Reputation: 463
I am trying to parse the following input using awk patterns:
Smith, Jim 12.34
12.34 Jim Smith
I have a pattern checking to see if the first field contains an alpha character the second field contains an alpha character and the third contains a number and a second pattern checking for the second case like so:
$1 ~ /[A-Za-z]/ && $2 ~ /[A-Za-z]/ && $3 ~ /[0-9]/{
do fun things with record
}
$3 ~ /[A-Za-z]/ && $2 ~ /[A-Za-z]/ && $1 ~ /[0-9]/
{
this is the second form of the record
}
however, my program appears to be passing both checks and executing both actions. I have been trying to figure out where I am messing up but the same thing keeps happening. Any points in the right direction is much appreciated. I know there are tons of ways to do this. A few of which I have found, but I would like to know specifically what I am doing wrong here.
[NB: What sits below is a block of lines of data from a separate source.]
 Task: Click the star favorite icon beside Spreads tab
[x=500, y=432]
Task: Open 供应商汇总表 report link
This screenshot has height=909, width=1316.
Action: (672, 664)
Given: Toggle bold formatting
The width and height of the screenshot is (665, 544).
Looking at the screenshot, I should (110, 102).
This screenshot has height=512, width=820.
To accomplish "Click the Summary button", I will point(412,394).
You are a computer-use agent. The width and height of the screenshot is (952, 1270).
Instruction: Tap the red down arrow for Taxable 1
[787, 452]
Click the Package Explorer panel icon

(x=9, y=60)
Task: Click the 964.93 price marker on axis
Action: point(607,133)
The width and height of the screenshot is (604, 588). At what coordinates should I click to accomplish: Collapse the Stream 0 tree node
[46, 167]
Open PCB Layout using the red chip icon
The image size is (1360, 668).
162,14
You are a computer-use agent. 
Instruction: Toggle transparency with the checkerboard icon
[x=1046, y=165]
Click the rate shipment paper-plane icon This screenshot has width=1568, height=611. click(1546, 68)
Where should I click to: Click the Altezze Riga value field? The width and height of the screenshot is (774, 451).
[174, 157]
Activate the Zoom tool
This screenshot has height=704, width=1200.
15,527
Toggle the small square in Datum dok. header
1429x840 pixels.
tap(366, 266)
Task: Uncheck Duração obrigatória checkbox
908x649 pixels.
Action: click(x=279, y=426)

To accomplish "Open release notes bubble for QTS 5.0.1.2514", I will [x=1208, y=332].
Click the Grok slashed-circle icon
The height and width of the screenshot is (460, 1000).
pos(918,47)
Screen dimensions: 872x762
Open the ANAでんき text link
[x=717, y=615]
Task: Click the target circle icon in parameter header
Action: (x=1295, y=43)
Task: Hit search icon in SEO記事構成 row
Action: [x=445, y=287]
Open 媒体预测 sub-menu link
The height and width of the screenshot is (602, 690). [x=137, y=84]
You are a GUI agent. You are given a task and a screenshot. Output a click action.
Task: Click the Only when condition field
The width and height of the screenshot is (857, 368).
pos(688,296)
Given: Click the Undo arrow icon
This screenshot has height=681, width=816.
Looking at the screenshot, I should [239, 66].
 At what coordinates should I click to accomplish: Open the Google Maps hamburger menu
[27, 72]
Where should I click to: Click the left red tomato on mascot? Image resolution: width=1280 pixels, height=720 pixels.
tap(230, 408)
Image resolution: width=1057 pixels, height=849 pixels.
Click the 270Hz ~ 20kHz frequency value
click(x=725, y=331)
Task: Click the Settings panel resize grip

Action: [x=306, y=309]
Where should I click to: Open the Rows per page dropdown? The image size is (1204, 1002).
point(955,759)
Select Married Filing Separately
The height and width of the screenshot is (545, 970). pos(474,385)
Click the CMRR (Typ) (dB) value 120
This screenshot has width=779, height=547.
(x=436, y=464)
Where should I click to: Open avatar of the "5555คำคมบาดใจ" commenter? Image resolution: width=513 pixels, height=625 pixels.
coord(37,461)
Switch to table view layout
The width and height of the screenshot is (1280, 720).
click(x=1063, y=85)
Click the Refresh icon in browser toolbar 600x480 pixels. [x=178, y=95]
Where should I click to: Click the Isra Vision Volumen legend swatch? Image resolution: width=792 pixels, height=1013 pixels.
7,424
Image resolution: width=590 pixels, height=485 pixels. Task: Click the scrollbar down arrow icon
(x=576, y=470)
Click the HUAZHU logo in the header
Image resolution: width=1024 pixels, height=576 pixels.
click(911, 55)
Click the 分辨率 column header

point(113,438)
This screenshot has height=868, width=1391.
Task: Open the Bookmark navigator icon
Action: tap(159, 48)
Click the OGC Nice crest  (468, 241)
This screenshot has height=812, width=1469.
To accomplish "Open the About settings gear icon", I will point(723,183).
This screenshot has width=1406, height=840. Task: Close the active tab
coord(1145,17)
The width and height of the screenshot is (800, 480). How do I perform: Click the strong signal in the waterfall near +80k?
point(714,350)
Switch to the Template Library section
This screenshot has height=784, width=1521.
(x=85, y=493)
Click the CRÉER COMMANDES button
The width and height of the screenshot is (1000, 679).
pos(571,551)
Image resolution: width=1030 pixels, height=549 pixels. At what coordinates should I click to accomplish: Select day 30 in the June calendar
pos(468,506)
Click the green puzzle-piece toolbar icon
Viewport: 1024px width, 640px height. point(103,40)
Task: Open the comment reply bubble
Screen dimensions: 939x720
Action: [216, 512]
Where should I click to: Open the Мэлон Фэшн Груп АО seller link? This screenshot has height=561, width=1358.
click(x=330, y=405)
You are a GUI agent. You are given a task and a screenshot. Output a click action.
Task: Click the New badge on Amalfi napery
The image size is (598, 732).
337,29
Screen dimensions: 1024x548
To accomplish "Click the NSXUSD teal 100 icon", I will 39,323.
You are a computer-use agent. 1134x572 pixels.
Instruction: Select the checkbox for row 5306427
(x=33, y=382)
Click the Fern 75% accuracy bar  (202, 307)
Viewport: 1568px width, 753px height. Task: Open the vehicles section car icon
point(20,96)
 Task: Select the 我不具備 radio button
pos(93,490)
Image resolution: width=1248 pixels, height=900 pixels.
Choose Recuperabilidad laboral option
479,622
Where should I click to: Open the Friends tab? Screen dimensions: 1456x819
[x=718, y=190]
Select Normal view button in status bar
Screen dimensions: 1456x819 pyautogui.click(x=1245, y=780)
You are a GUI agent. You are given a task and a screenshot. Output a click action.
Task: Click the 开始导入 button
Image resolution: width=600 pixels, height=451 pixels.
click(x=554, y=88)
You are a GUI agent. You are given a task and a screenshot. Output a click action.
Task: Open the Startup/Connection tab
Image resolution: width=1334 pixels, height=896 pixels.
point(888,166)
I'm running CentOS 7 with awk:
gawk --version
GNU Awk 4.0.2
Upvotes: 3
Views: 889
Reputation: 656
The problem is the newline before the opening braces after the second pattern. This will work as expected:
$1 ~ /[A-Za-z]/ && $2 ~ /[A-Za-z]/ && $3 ~ /[0-9]/{
print "do fun things with record"
}
$3 ~ /[A-Za-z]/ && $2 ~ /[A-Za-z]/ && $1 ~ /[0-9]/{ # NO newline here
print "this is the second form of the record"
}
Explanation: An AWK program consists of a sequence of pairs pattern { action }
, where either the pattern or the action can be omitted. Adding a newline between pattern and action will make awk parse that as a pattern with no action, followed by an action without pattern (i.e, an action that is executed unconditionally).
Bottomline: stick to Egyptian Brackets in AWK.
Upvotes: 5
Reputation: 67497
If your fields include both alpha and numerical values it will pass both tests. For example.
$ echo "James007" | awk '/[a-zA-Z]/{print "alpha"} /[0-9]/{print "number"}'
will print both. If you want to restrict to only alpha and number you can do this
$ echo "James 007" | awk '$1~/^[a-zA-Z]+$/{print "alpha"} $2~/^[0-9]+$/{print "number"}'
Upvotes: 1